January 6, 2005

Another look at the problem of evil

Posted by Arcane Gazebo at January 6, 2005 2:44 PM

The problem of evil has been a subject of discussion here before, so this (somewhat technical) Crooked Timber post on the subject may also be of interest. It's prompted by, but not focused on, discussions of the tsunami disaster.

(While I was reading it, the Ladytron song "evil" came up on my iPod playlist. Coincidence, or a message from beyond?)


I suddenly had this odd thought last night- what if there were no evil in the world? Wouldn't it be incredibly boring? I mean, what kind of movies would get made? Books written? Wouldn't we all go around with sick ass smiles on our faces looking like we'd been labotomized? Maybe God allowed for evil so that life would be more interesting and compelling. First time that thought ever occurred to me btw.

Posted by: Dad | January 9, 2005 5:34 PM

I see two problems here:

The first is that, in the arts, only narrative forms, where a conflict is needed to drive the story, suffer from the absence of evil. Plenty of music, painting, photography, sculpture, etc. would still be interesting and compelling (also, other aspects of life like science) in a world without evil.

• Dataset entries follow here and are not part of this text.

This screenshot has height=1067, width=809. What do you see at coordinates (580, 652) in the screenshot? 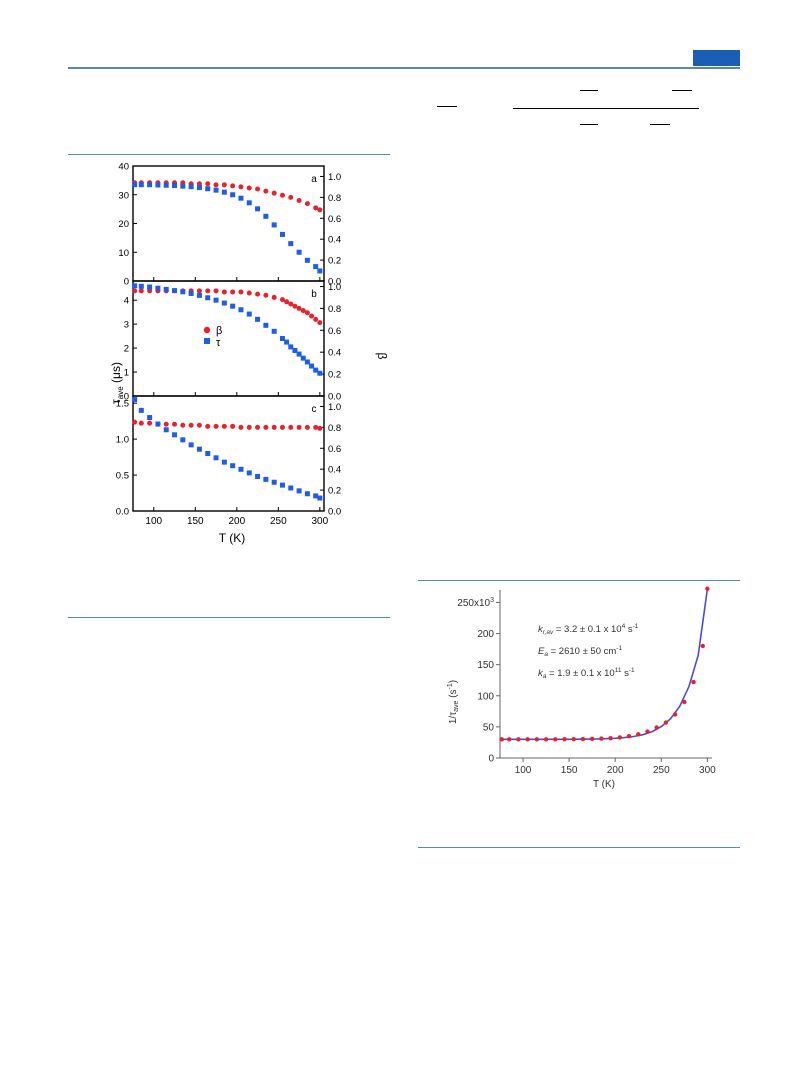
I see `annotation-ea: Ea = 2610 ± 50 cm-1` at bounding box center [580, 652].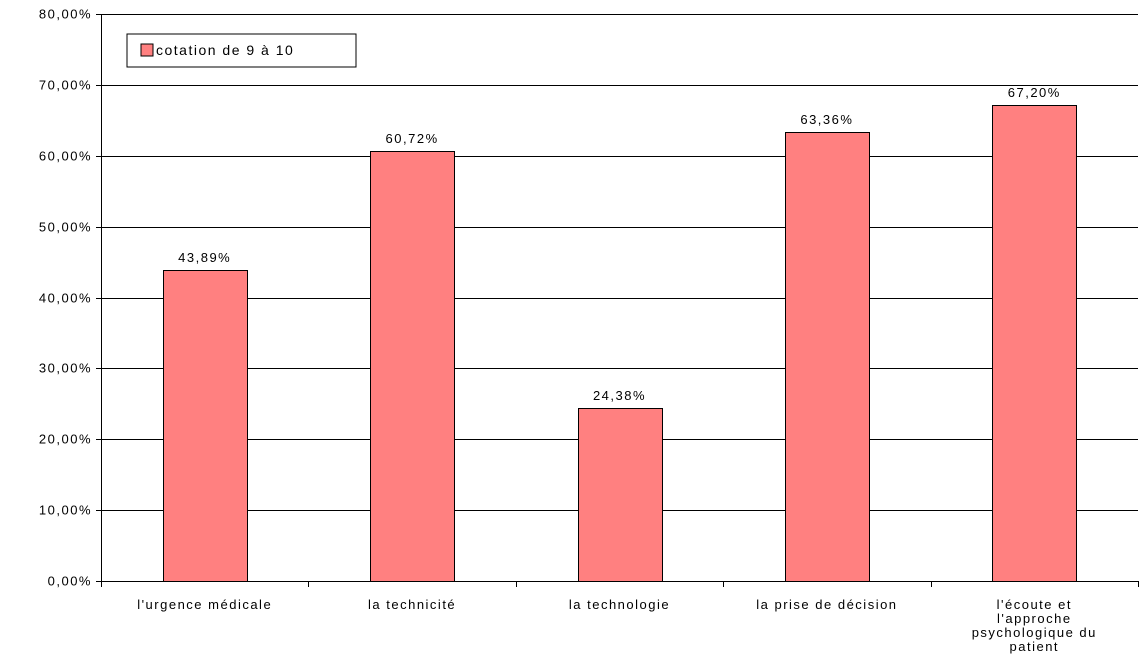 The width and height of the screenshot is (1147, 669). What do you see at coordinates (826, 120) in the screenshot?
I see `data-label: 63,36%` at bounding box center [826, 120].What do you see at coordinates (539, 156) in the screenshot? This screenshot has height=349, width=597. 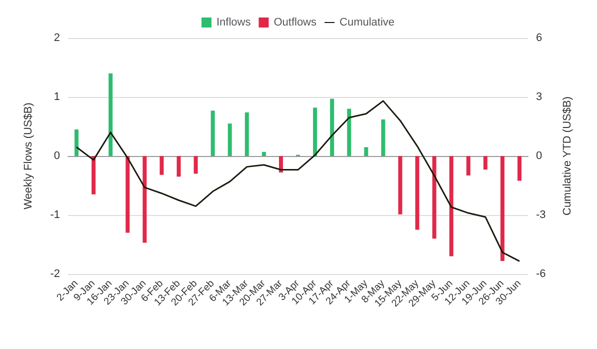 I see `y2-tick-label: 0` at bounding box center [539, 156].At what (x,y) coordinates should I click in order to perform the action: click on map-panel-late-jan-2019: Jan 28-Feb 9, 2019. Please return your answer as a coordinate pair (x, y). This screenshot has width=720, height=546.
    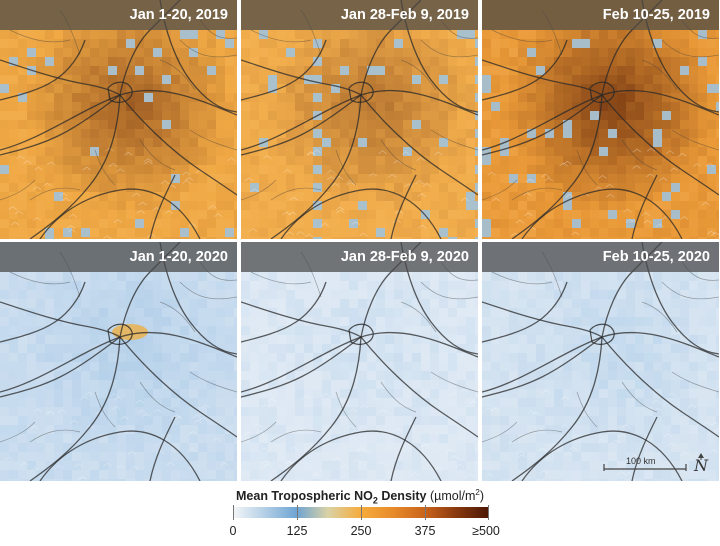
    Looking at the image, I should click on (360, 120).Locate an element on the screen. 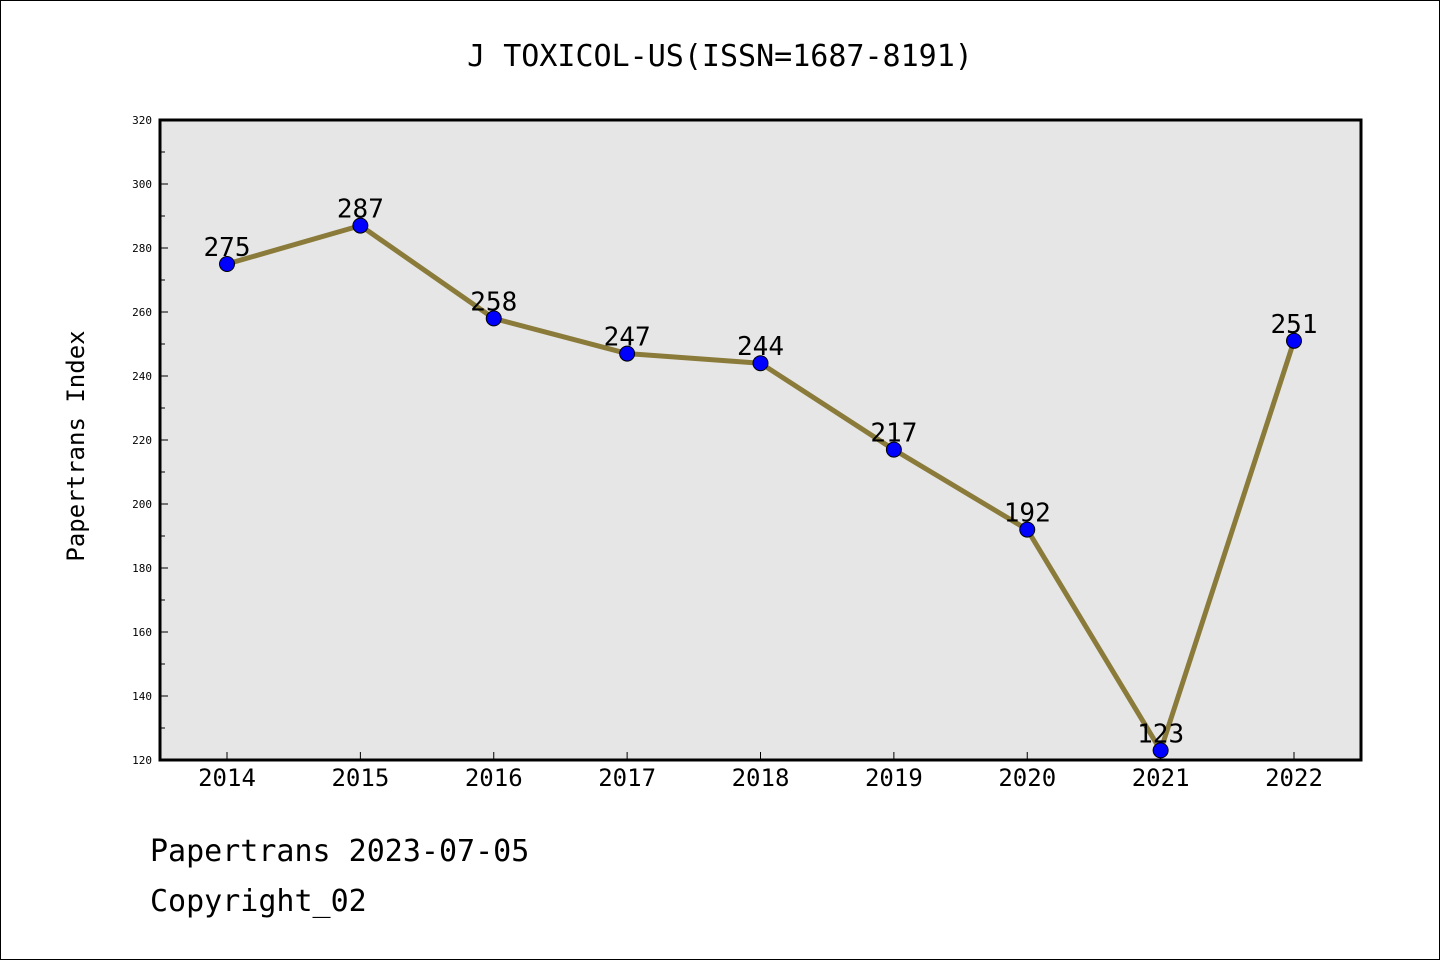  y-tick-label: 200 is located at coordinates (142, 504).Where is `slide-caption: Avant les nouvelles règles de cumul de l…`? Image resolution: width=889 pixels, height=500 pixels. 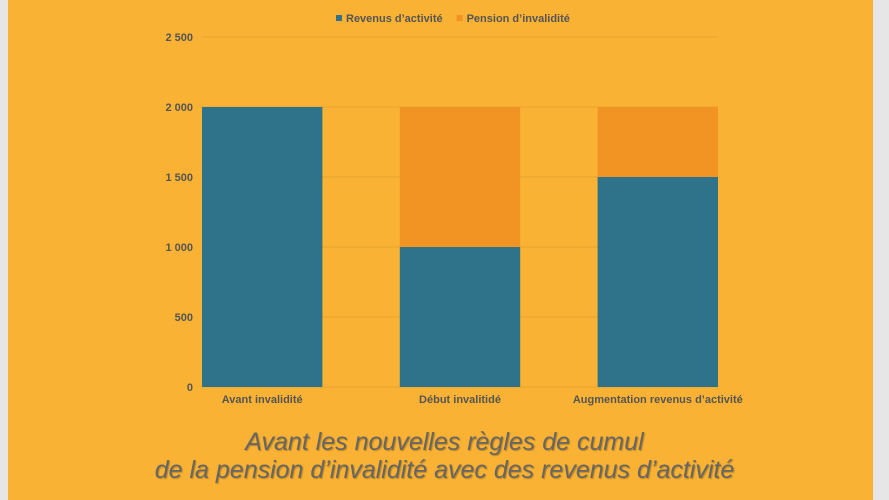 slide-caption: Avant les nouvelles règles de cumul de l… is located at coordinates (444, 456).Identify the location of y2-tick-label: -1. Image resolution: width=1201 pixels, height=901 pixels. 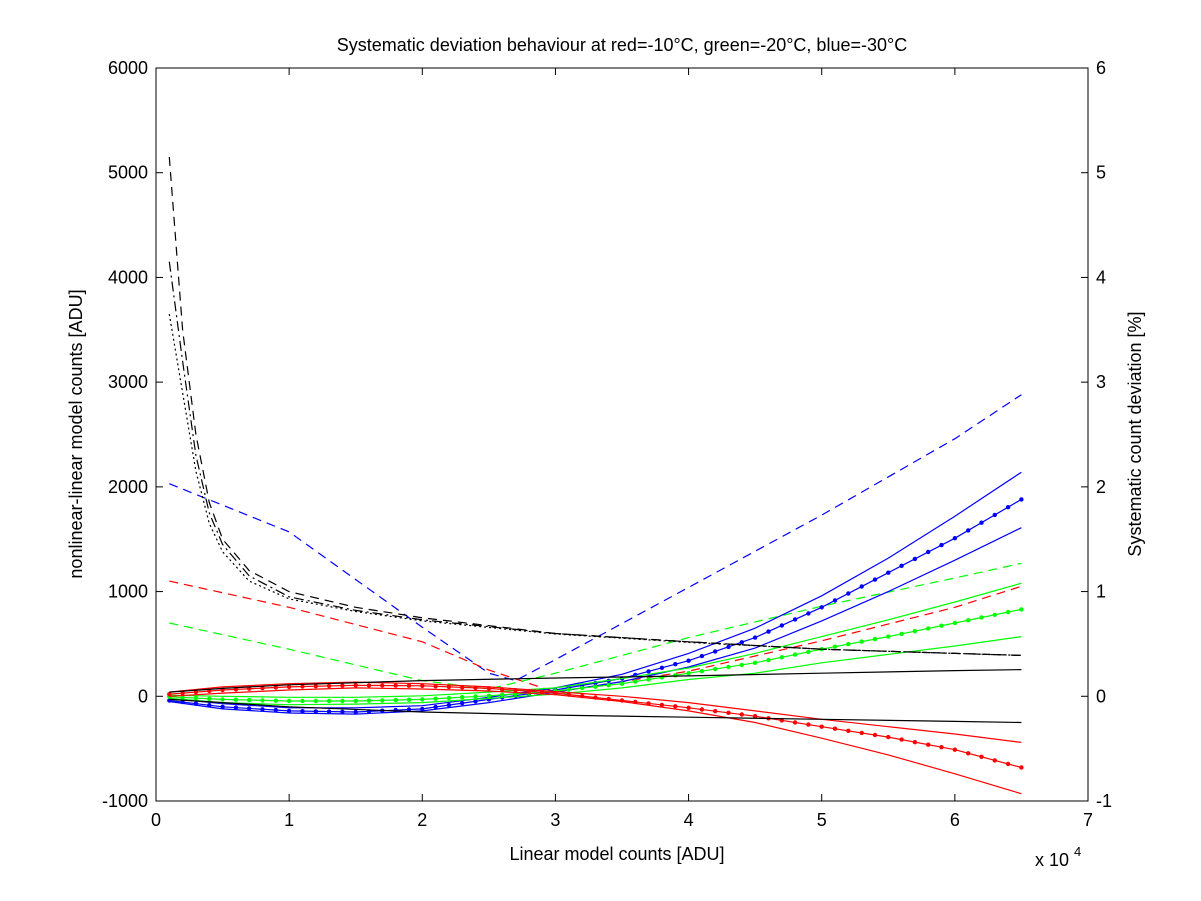
(1104, 801).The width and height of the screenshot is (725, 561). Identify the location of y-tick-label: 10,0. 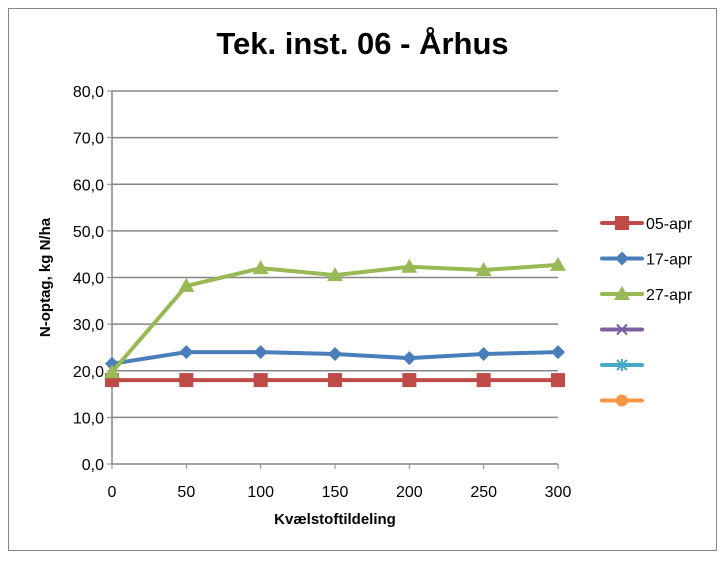
(88, 418).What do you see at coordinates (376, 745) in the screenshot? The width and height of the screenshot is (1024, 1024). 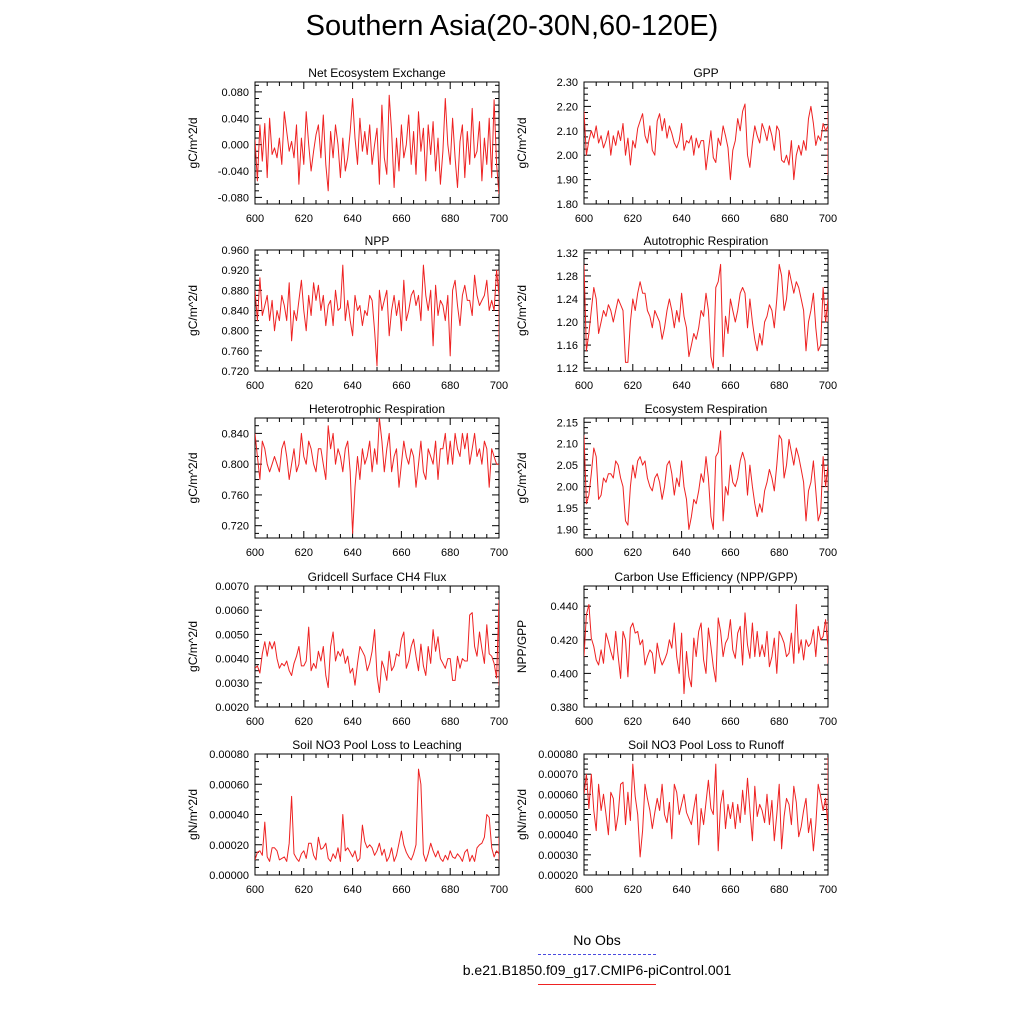 I see `panel-title: Soil NO3 Pool Loss to Leaching` at bounding box center [376, 745].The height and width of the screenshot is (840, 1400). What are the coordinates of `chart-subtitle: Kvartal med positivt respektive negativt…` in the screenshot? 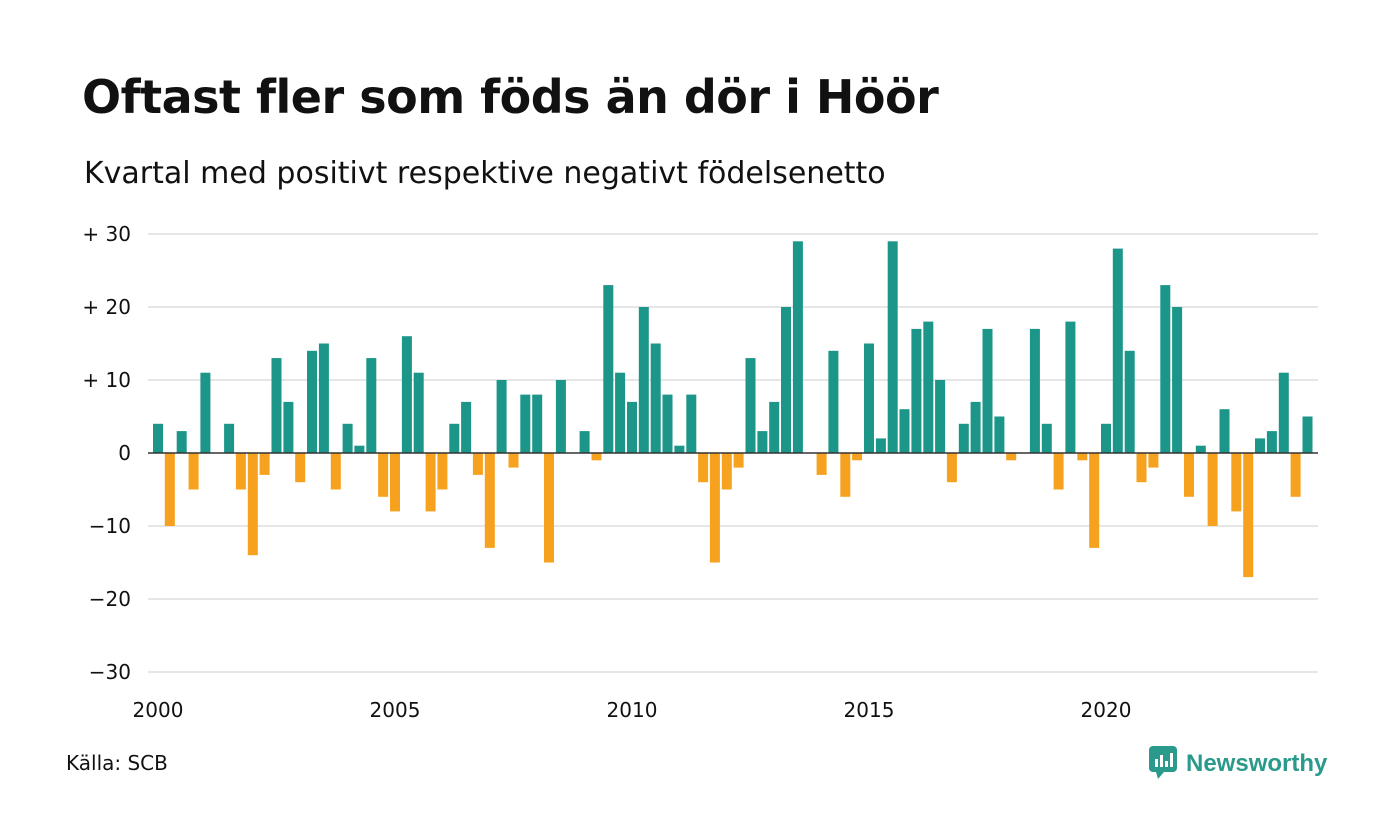 It's located at (485, 174).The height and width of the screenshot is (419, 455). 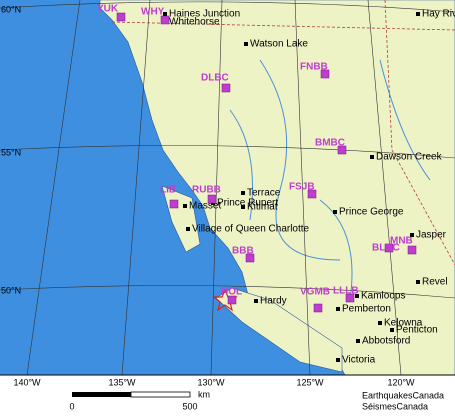 What do you see at coordinates (402, 242) in the screenshot?
I see `station-label: MNB` at bounding box center [402, 242].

More importantly, "interesting" and "boring" are not intrinsic properties of things; they're properties of how we react to things--properties of individual minds. Since the problem of evil depends on how God designed the human mind, one could just as well ask why God designed humans to find evil (or stories involving evil) interesting. God could have made a world in which no evil was committed, and in which people are fascinated by books and movies about people cooperating and loving each other.

Of course it's possible that God himself finds evil interesting, and that's why he made the world this way--in which case he's the cosmic equivalent of the boy frying ants on the sidewalk with a magnifying glass. There's no problem of evil in this picture, but it requires dropping the omnibenevolence criterion (which was the Tyler Durden Defense).

Posted by: Arcane Gazebo | January 9, 2005 7:33 PM

I was staking the position on the assumption that any such Creator would want US to find life interesting and compelling, not that he was of a fuck-'em-if-they-can't-take-a-joke point of view.

And I for one would regret the loss of Shakespeare, Dante, Hemingway, McCarthy, Faulkner and the list goes on and on.

But not, of course, if I was designed such that I only got my jollies from sweetness and light.

So I may have to concede the point.

And I will have to say it is a high price to pay for me to get a thrill out of Macbeth and THE SOUND AND THE FURY for some thirty year old bond trader to have to decide between burning to death and jumping out of a 100 story window.

Not to mention the fact that it ain't me that's paying the price.